Pesquisas têm evidenciado que adultos com apego seguro tendem a sentir-se menos ameaçados em discussões com o parceiro, apresentam menor incidência de conflitos e maior uso de negociação, quando comparados a adultos com apego inseguro (Salvatore et al., 2011; Pistole & Arricale, 2003; Scheeren et al., 2015). Montoro (2004) constatou que adultos com apego seguro tendem a ter mais equilíbrio entre proximidade e autonomia nas relações conjugais, maior facilidade e desejo de intimidade, pouca preocupação com o abandono, relações mais duradouras, boa impressão do outro e boa autoestima. Por outro lado, adultos com padrão de apego inseguro evitativo apresentam medo e desconforto com a intimidade, dão pouca atenção às experiências e necessidades do parceiro, além de expressarem necessidade de manter distância, mostrando-se mais inclinados a usar estilos negativos na resolução de conflitos (Bogda & Sendil, 2012; Fisher & Crandell, 2001). Já os adultos com apego inseguro ansioso-ambivalente, tendem a ter preocupação com a falta de proximidade, medo de rejeição e desejo constante de união. A intimidade tende a prevalecer sobre a autonomia, havendo ciúme extremo e submissão para ser aceito. Eles apresentam comumente autoconceito negativo e tendem a reagir com emoções exageradas em situação de ameaça, devido ao medo de perder o parceiro (Wang, King & Debernardi, 2012), expressando e experimentando sentimentos intensos de mágoa durante os conflitos (Overall, Girme, Lemay & Hammond, 2014).
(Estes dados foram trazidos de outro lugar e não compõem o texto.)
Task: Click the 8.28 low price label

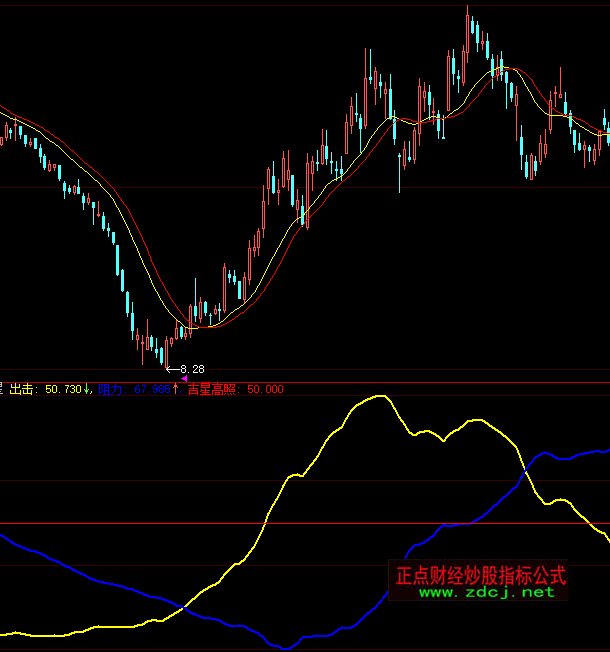Action: pyautogui.click(x=192, y=369)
Apesar destas constatações, Hazan & Shaver (1987) indicaram que os indivíduos se utilizam dos modelos representacionais de si, mas também dos outros, para orientar suas relações amorosas, buscando explicar as diferenças individuais emocionais, comportamentais, cognitivas e de expectativas sobre tais relações. Collins & Read (1990) estudaram os espaços compartilhados e individuais existentes entre os membros do casal (capacidade de compartilhar, habilidade individual e conjunta de desejar, disposição da necessidade de dependência entre os membros do casal, intensidade ou ausência da procura pelo reconhecimento do outro e características do apego que o casal cria conjuntamente) e constataram que o apego desenvolvido entre o casal pode funcionar como uma base segura, mesmo que os padrões de apego primário sejam inseguros, implicando em maior satisfação conjugal.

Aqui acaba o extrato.